Las instituciones del gobierno del Imperio
El monarca contaba con el asesoramiento de diversos consejos, tanto territoriales (Castilla, Aragón, Flandes, Indias, etc.) como temáticos (Consejo de Estado, Hacienda, Inquisición). Cada territorio tenía un virrey o gobernador que representaba al rey y ejercía poderes políticos, militares y judiciales. Había tribunales supremos de justicia (chancillerías y audiencias) que dictaminaban en nombre del monarca. En algunas regiones había instituciones como el Justicia Mayor de Aragón que vigilaban que el rey no vulnerara las leyes propias de esos territorios.
La estructura social
La sociedad se dividía en estamentos privilegiados (nobleza y clero) y no privilegiados (pueblo):
- Nobleza: Se clasificaba en alta nobleza (con gran poder económico y social) y baja nobleza (hidalgos sin apenas bienes).

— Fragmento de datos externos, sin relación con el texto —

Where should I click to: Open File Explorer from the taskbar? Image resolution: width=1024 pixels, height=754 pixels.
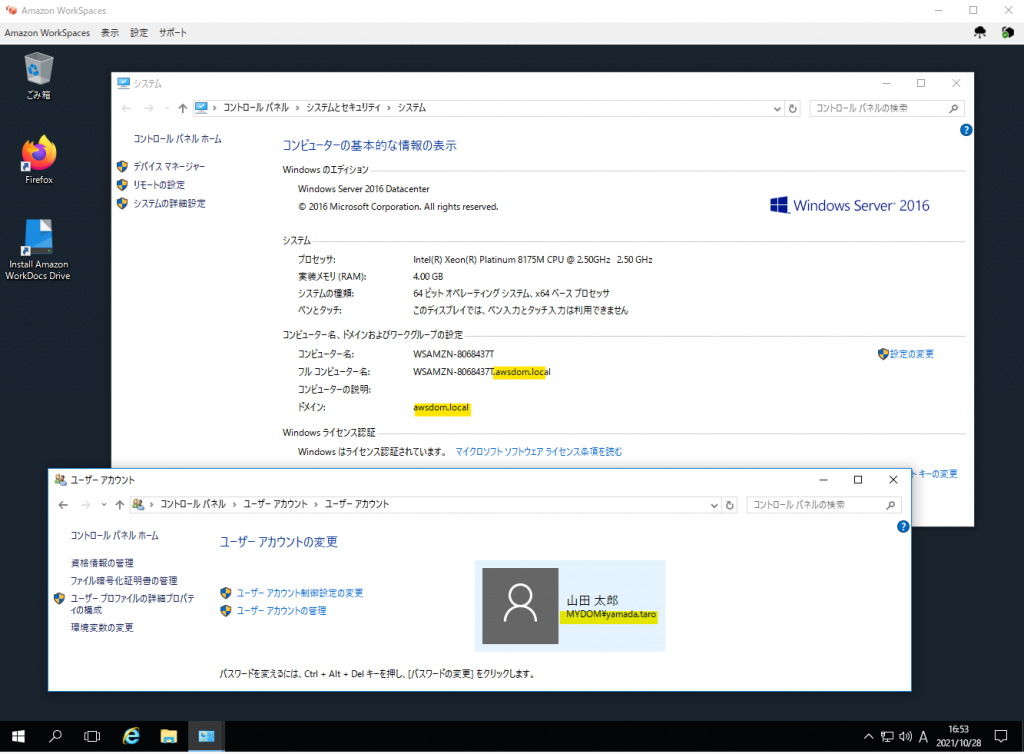click(x=169, y=736)
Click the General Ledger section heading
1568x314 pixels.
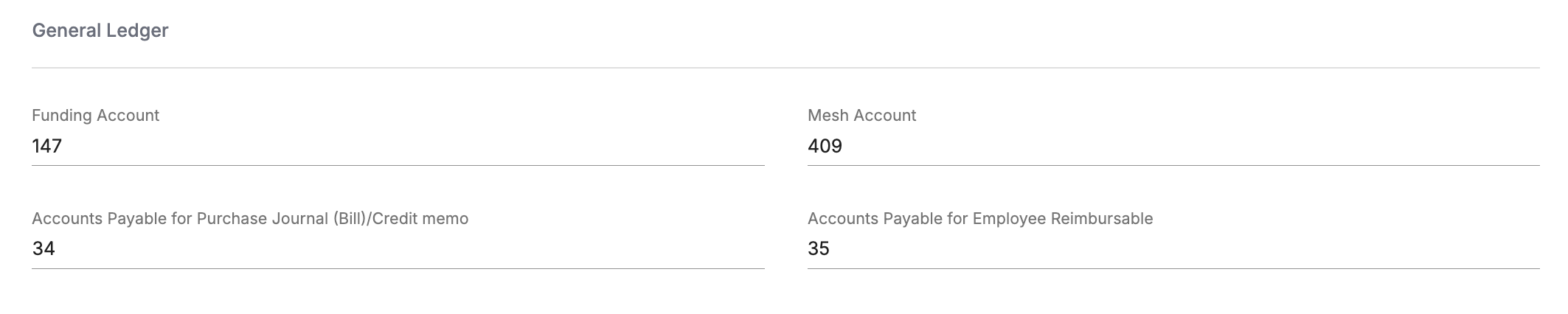(100, 31)
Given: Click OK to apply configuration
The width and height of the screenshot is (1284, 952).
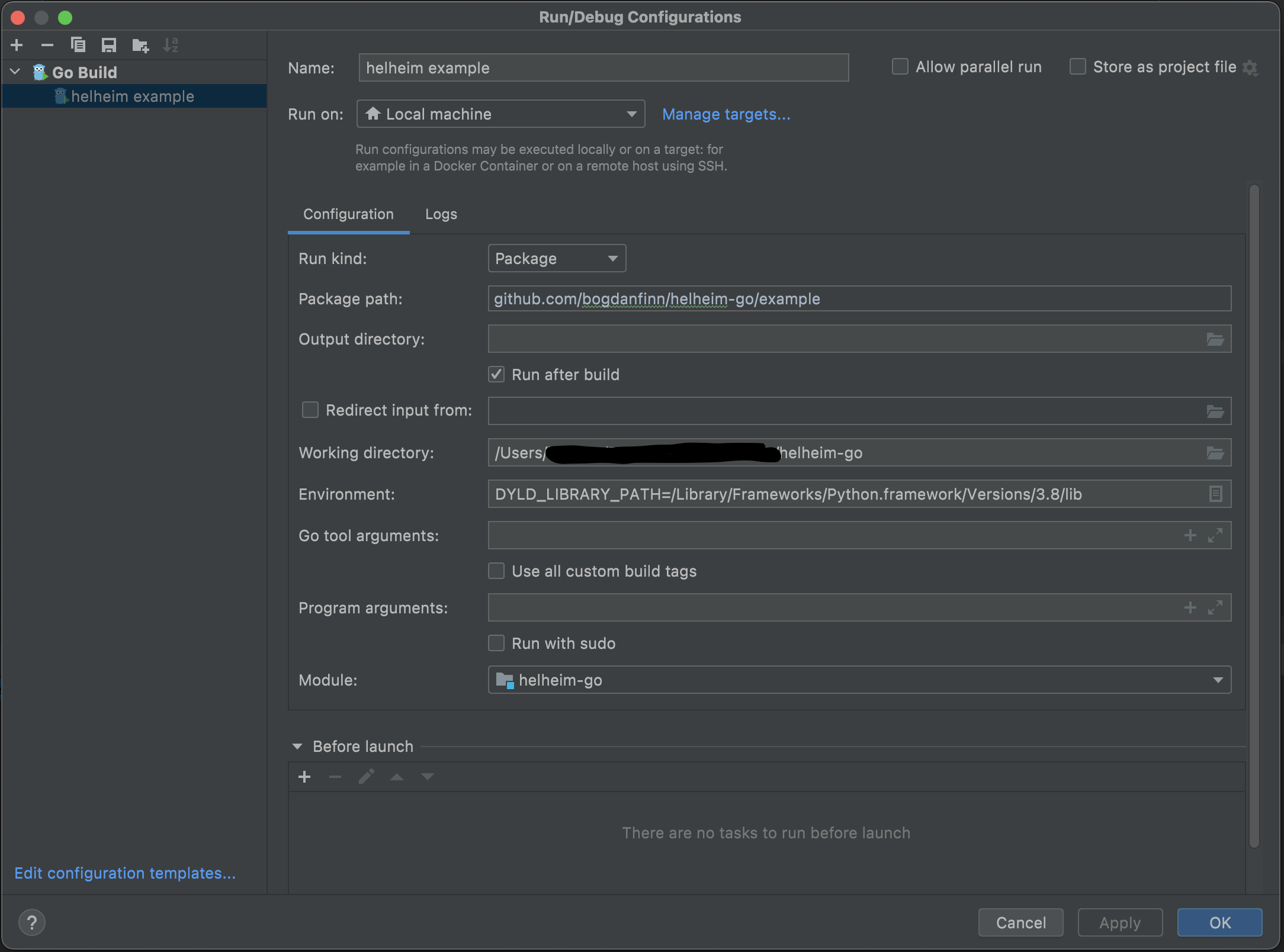Looking at the screenshot, I should pyautogui.click(x=1220, y=922).
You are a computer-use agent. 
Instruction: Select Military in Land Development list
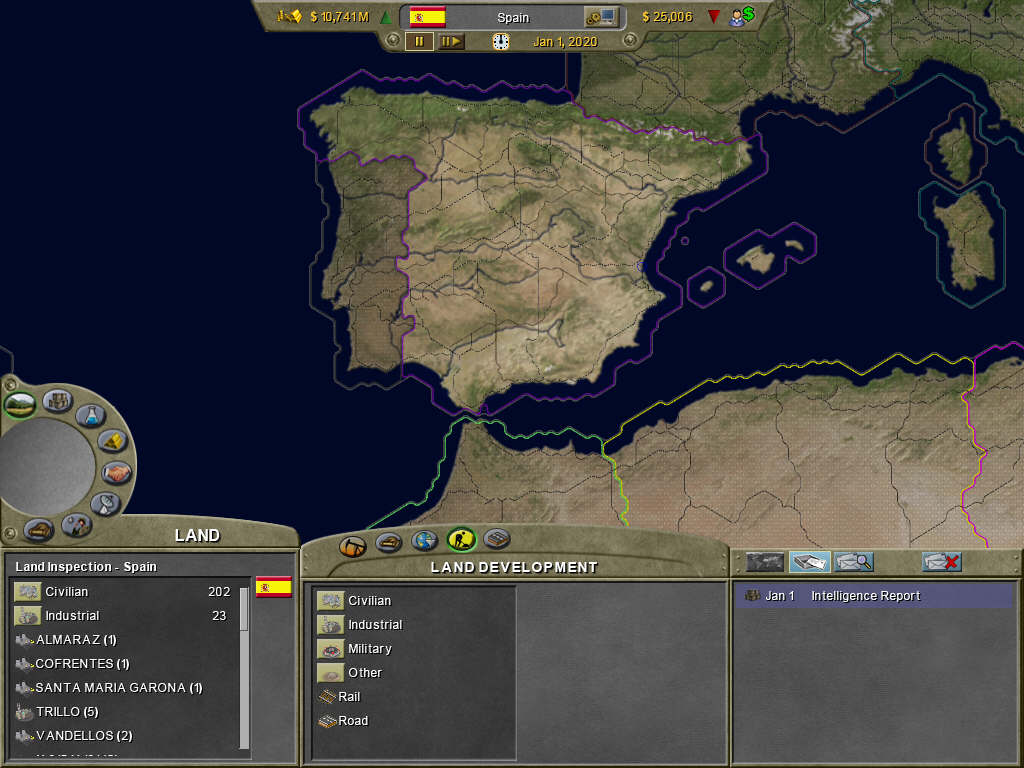(369, 649)
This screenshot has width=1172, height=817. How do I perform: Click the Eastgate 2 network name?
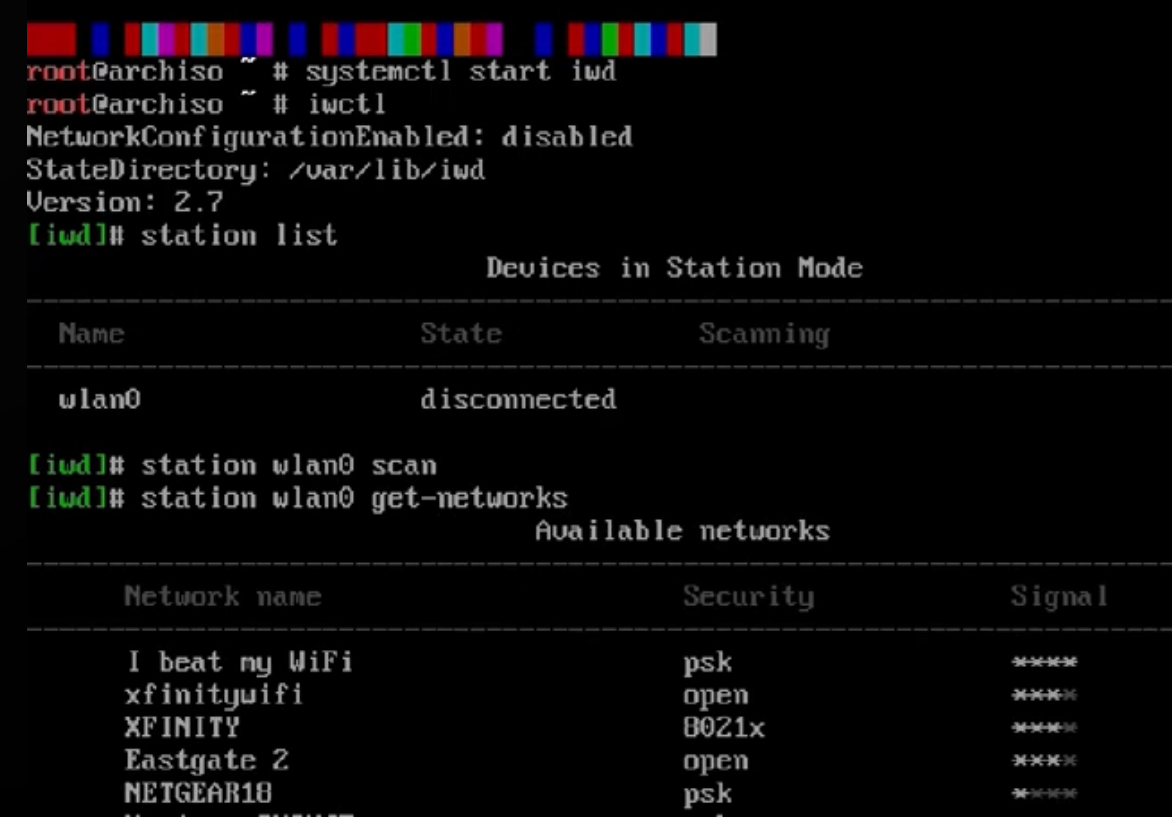[206, 761]
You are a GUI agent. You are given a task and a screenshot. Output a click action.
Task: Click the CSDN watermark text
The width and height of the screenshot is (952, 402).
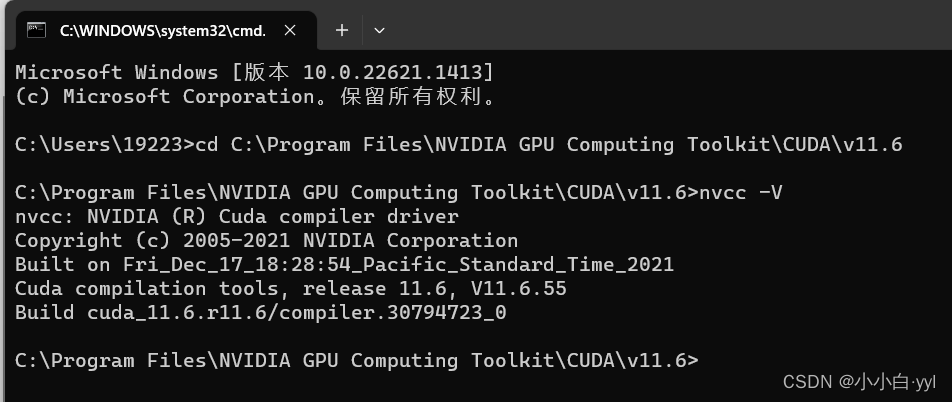[x=859, y=382]
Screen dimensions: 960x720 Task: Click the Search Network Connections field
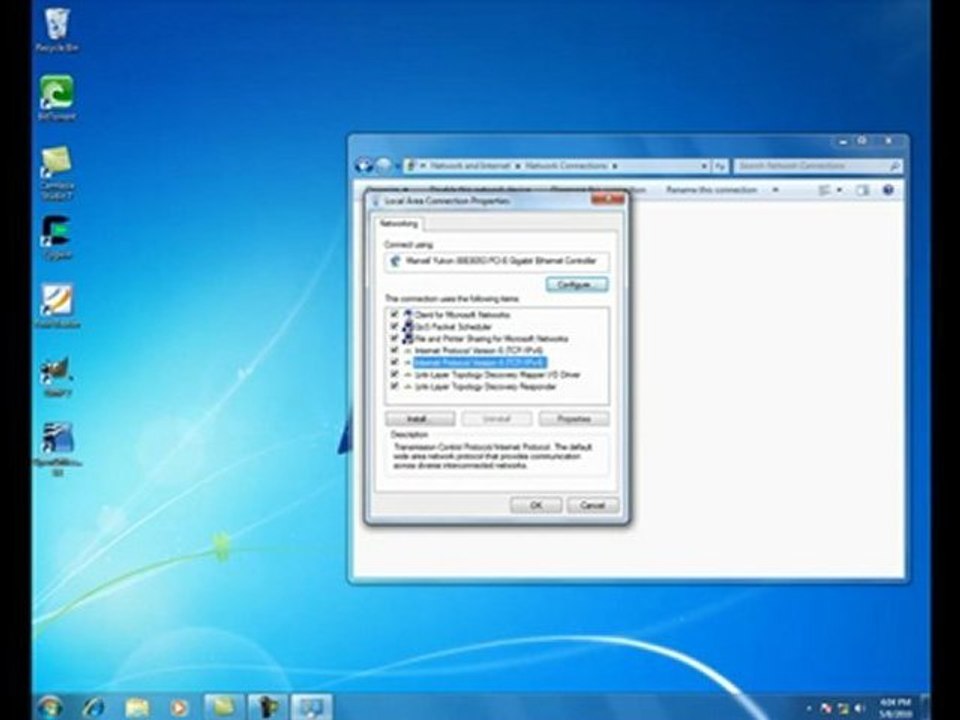pyautogui.click(x=817, y=166)
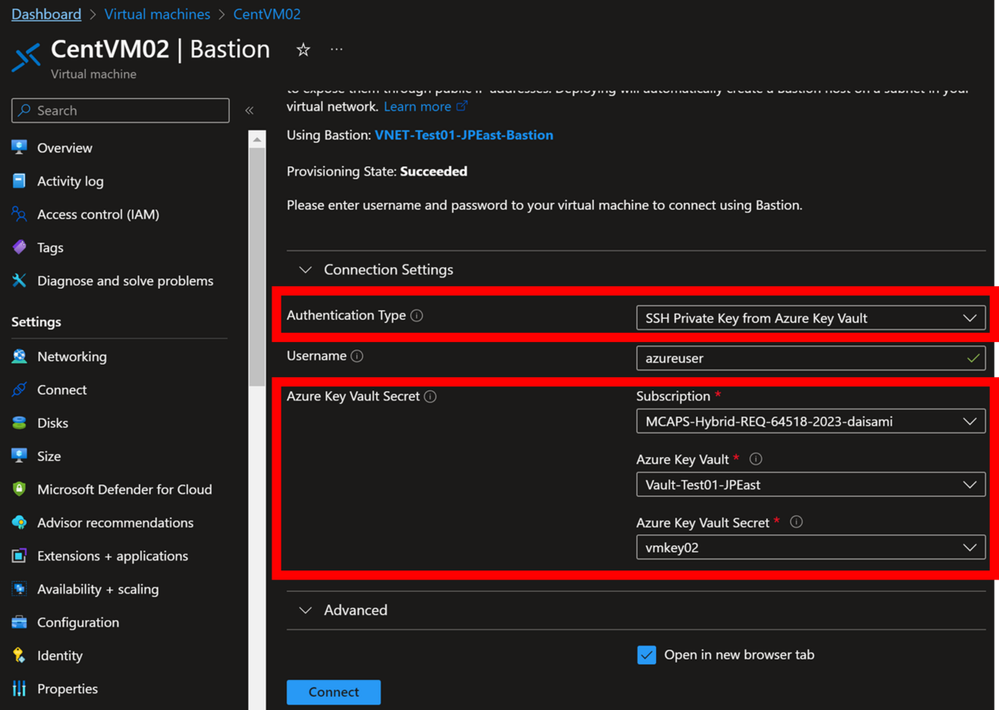999x710 pixels.
Task: Click the Username info icon
Action: [357, 356]
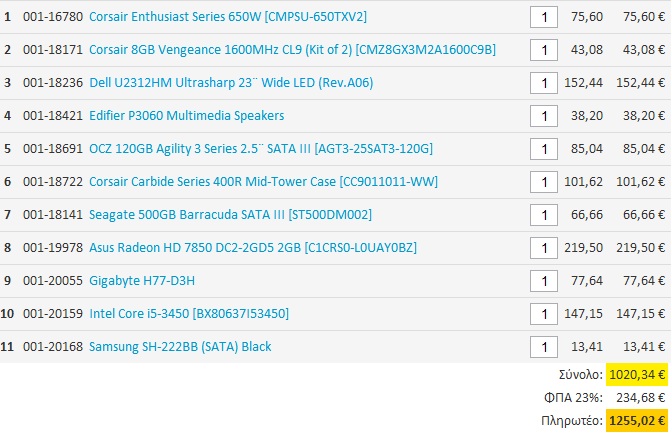This screenshot has height=446, width=672.
Task: Click quantity field for Seagate Barracuda row
Action: click(544, 215)
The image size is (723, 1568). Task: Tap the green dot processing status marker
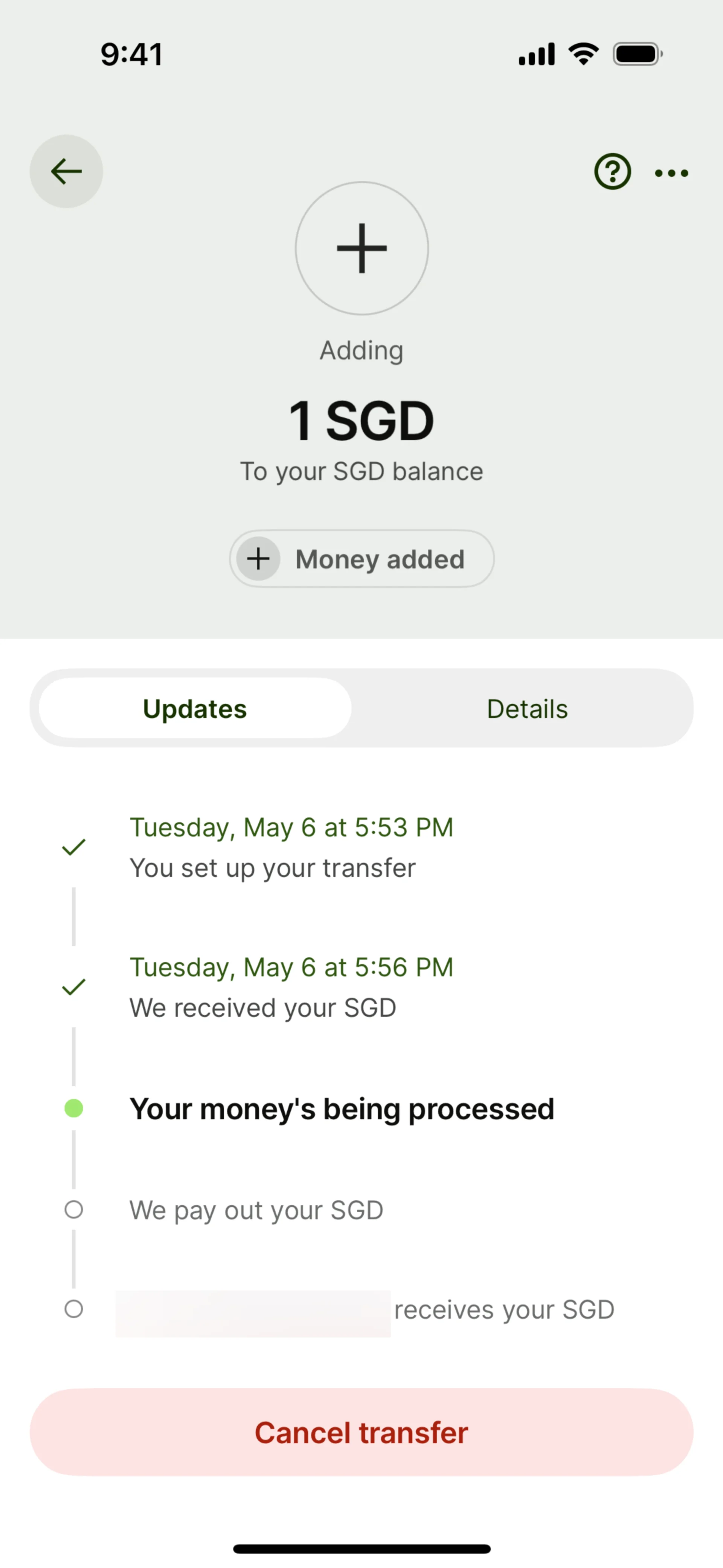(74, 1108)
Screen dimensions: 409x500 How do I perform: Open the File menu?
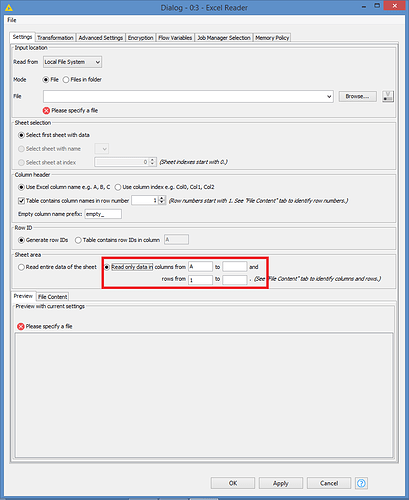click(12, 20)
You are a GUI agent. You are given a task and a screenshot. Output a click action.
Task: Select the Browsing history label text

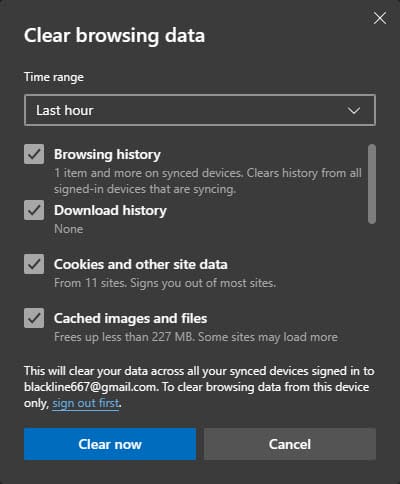[107, 155]
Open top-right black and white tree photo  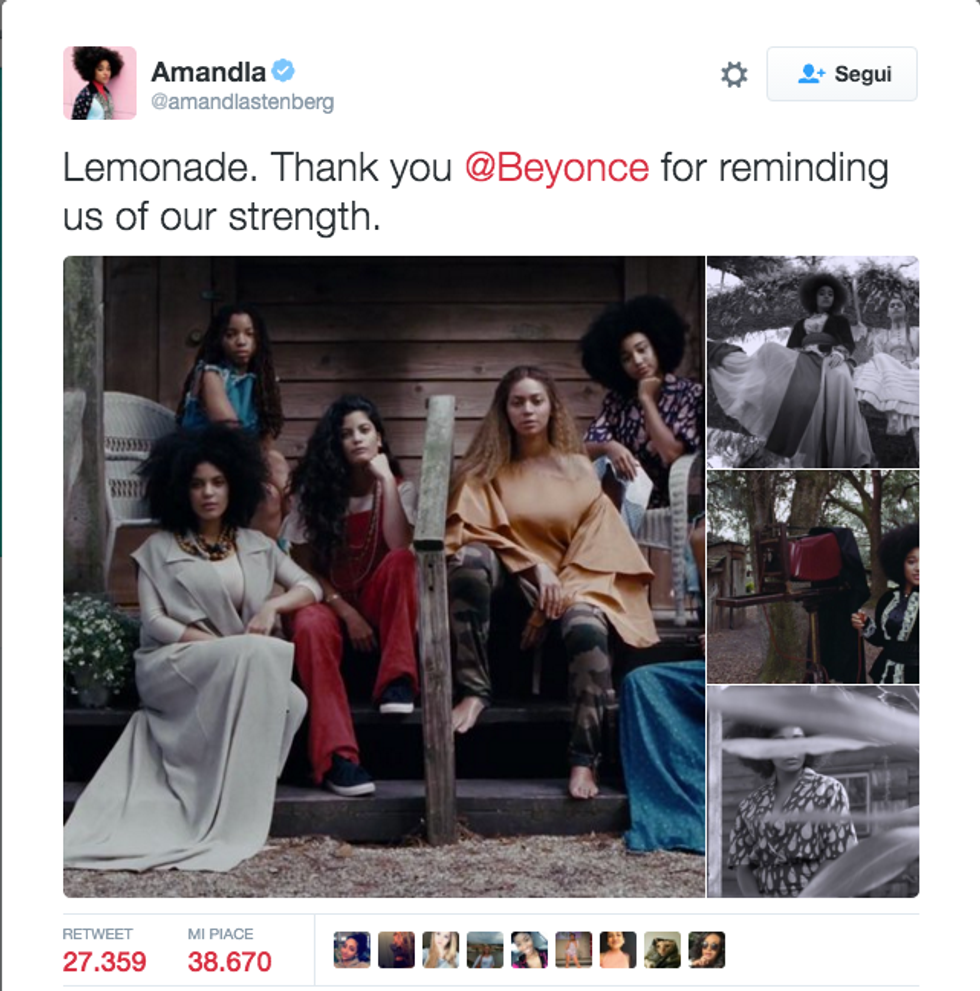pyautogui.click(x=813, y=362)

- Clero: El alto clero tenía mucha influencia en la corte, mientras que el bajo clero contaba con recursos más modestos.
- Pueblo: Incluía a campesinos, artesanos, comerciantes, criados, etc., así como a la población marginada que vivía en la pobreza.
Las mujeres ocupaban un lugar secundario, con algunas excepciones como Francisca de Nebrija o Catalina de Aragón.
El gobierno y la administración de las colonias
Las colonias americanas fueron administradas de forma compartida por las Coronas de Castilla y Aragón. Se crearon instituciones como el Consejo de Indias y se promulgaron leyes para regular el trato a la población indígena, aunque su cumplimiento fue escaso. La administración territorial se organizó en virreinatos, gobernaciones y corregimientos, con virreyes, gobernadores y corregidores al frente. También se establecieron audiencias en las principales ciudades para aplicar las leyes e impartir justicia.
La sociedad colonial
La sociedad se organizó siguiendo criterios étnicos:
- Criollos: Españoles y descendientes, situados en la cúspide; controlaban el comercio, la propiedad de la tierra y los cargos de gobierno.
- Mestizos: En una posición intermedia.
- Indígenas y esclavos negros: En los estratos más bajos. Los indígenas sufrieron abusos y servidumbre, mientras que los esclavos negros fueron traídos de África para realizar los trabajos más duros.
Crisis demográfica y agraria
Durante el siglo XVII, Europa sufrió una importante crisis demográfica, económica y social. El crecimiento de la población se frenó debido a:
- Aumento de la mortalidad: Hambrunas por malas cosechas, guerras, saqueos y epidemias (peste, tifus, viruela, sarampión y cólera).
- Migraciones: Forzadas (expulsión de 200.000 protestantes franceses) y voluntarias hacia las colonias americanas.
Paralelamente, la agricultura atravesó una profunda crisis por el agotamiento de suelos y el empeoramiento climático. No obstante, en regiones como Inglaterra y los Países Bajos, la introducción de nuevas técnicas como la rotación de cultivos permitió incrementar la productividad.
Los reyes reinan, los validos gobiernan
Durante el siglo XVII, los monarcas dejaron en manos de sus validos (hombres de confianza) las principales tareas de gobierno. Figuras clave fueron:
- Duque de Lerma (Felipe III): Enfrentó la crisis financiera mediante acuerdos de paz (Pax Hispánica).
- Conde-duque de Olivares (Felipe IV): Reanudó las guerras para restablecer la hegemonía española e introdujo reformas como la Unión de Armas.
El fin de la hegemonía española
La monarquía hispánica pasó de una política pacifista a una etapa de constantes conflictos. Tras la intervención en la Guerra de los Treinta Años y la Paz de Westfalia (1648), España reconoció la independencia de las Provincias Unidas. Aunque conservó su imperio americano, perdió su primacía en Europa frente a Francia.
La monarquía absoluta de Luis XIV y el parlamentarismo en Inglaterra
El absolutismo francés
Luis XIV, el Rey Sol, concentró todos los poderes del Estado, centralizó la administración y sometió a la nobleza en Versalles. En el ámbito exterior, expandió sus dominios y fomentó un imperio colonial, mientras que en el religioso impuso el catolicismo, expulsando a 300.000 hugonotes.
El parlamentarismo inglés
A diferencia de Francia, Inglaterra desarrolló un modelo parlamentario. Tras la Revolución de 1640, la ejecución de Carlos I y la dictadura de Oliver Cromwell, la posterior Revolución Gloriosa de 1688 y la Declaración de Derechos limitaron el poder real, sentando las bases de la monarquía parlamentaria.